Extracted records:
-=-=-=-=-

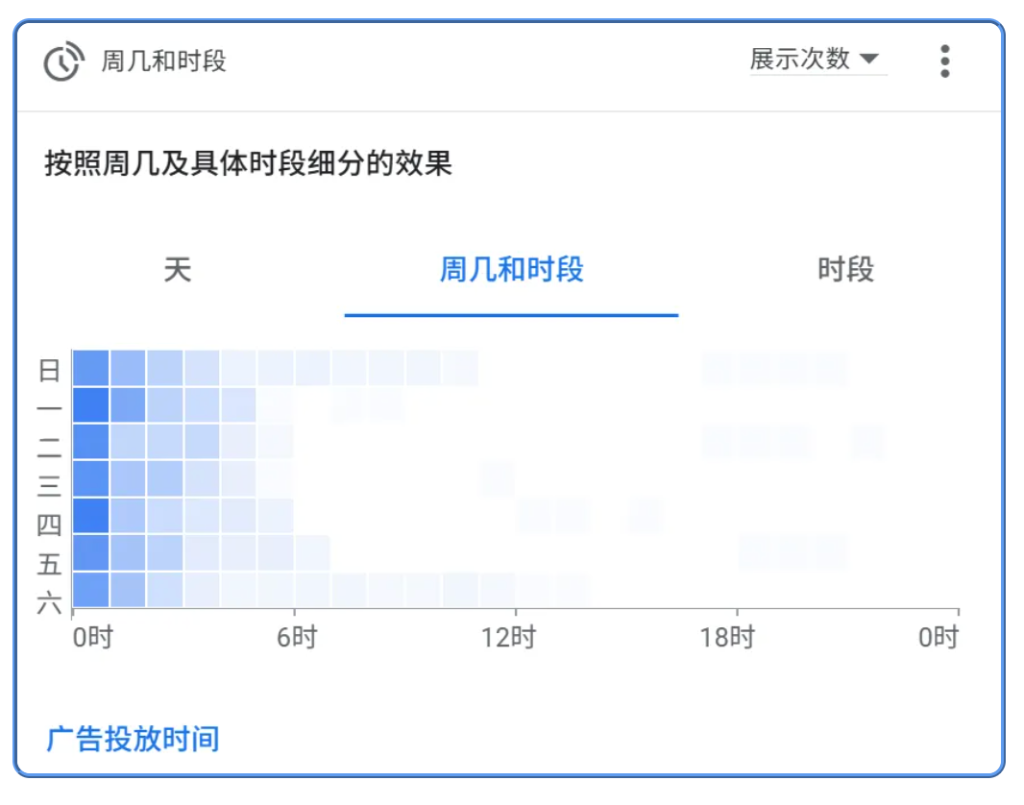Click the clock icon in the card header
This screenshot has height=805, width=1024.
pos(62,61)
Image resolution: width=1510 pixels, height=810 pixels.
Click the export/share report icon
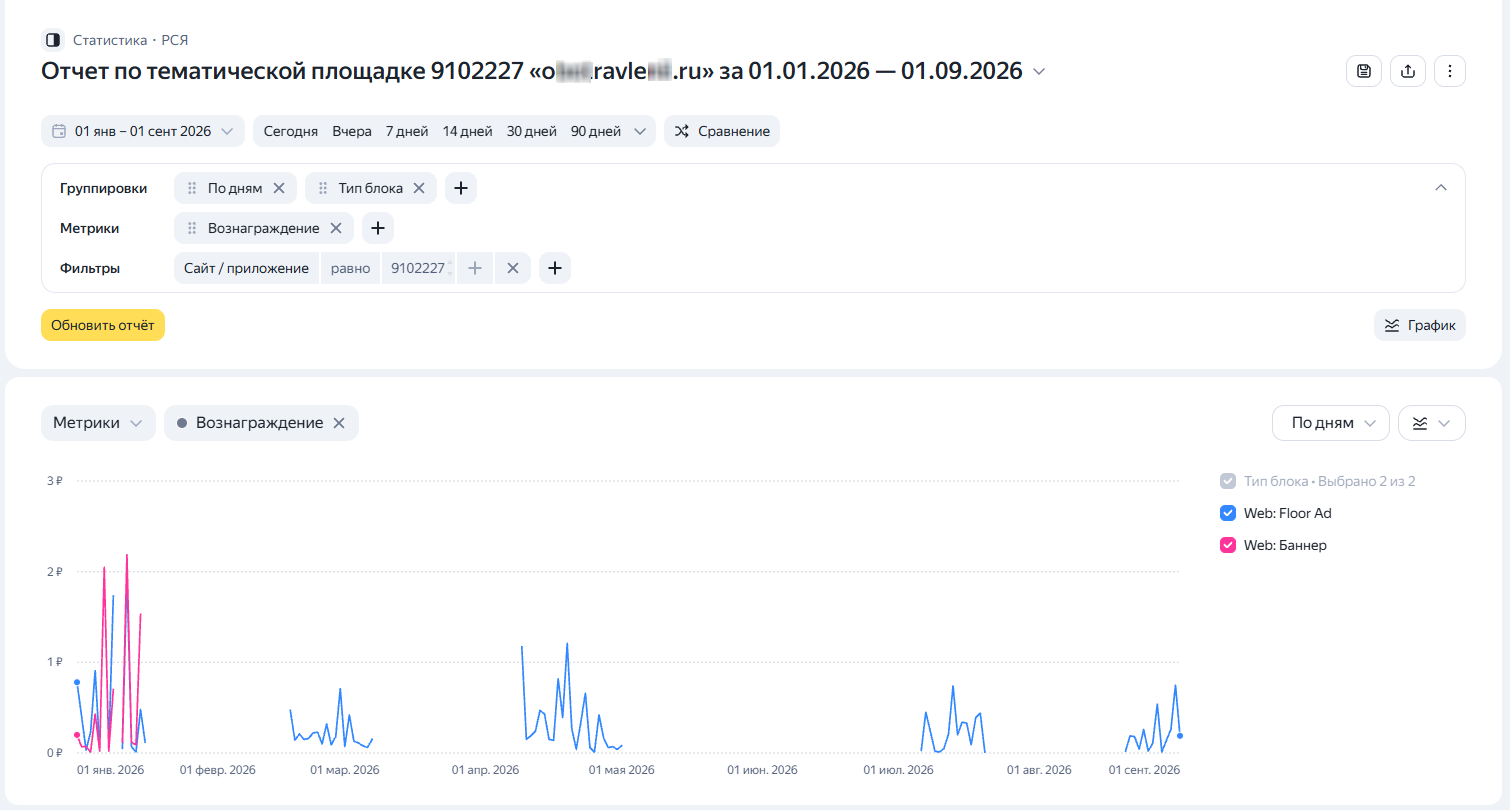coord(1408,71)
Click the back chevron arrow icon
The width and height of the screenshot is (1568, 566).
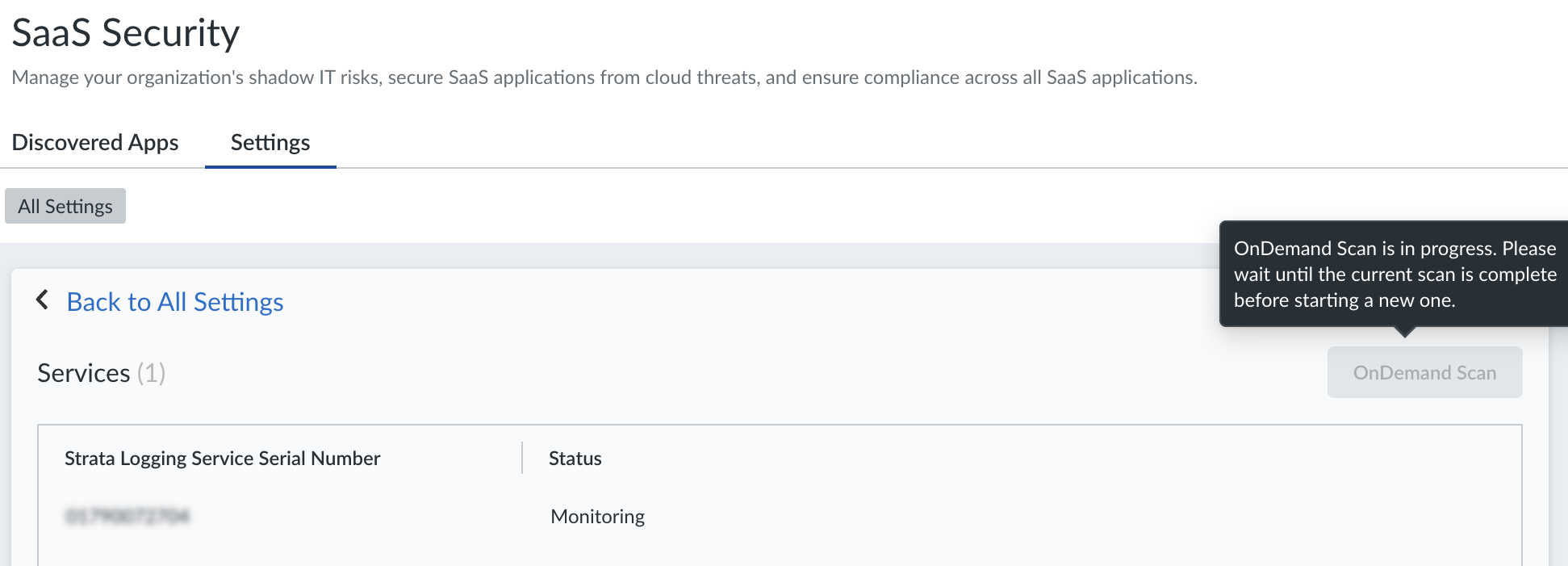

-=-=-=-=-

● **YOUR GOAL**: Your answer must be exactly the lines from the one with "Image resolution: width=1510" through the last line of the entries, both included, with no pictures; please add nothing else.

● **EXERCISE RESPONSE**:
Image resolution: width=1510 pixels, height=810 pixels.
Click the export/share report icon
coord(1408,71)
Click the back chevron arrow icon
The width and height of the screenshot is (1568, 566).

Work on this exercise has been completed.